Task statement: All records should be reproduced verbatim.
--- Data excerpts Enclosed Below ---
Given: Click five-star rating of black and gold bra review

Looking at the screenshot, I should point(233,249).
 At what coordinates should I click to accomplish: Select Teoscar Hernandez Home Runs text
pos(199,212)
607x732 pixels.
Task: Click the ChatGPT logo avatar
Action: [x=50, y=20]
--- End of Enclosed Data excerpts ---
Output of the exercise:
Given: Click five-star rating of black and gold bra review

Looking at the screenshot, I should point(233,249).
 At what coordinates should I click to accomplish: Select Teoscar Hernandez Home Runs text
pos(199,212)
607x732 pixels.
Task: Click the ChatGPT logo avatar
Action: [x=50, y=20]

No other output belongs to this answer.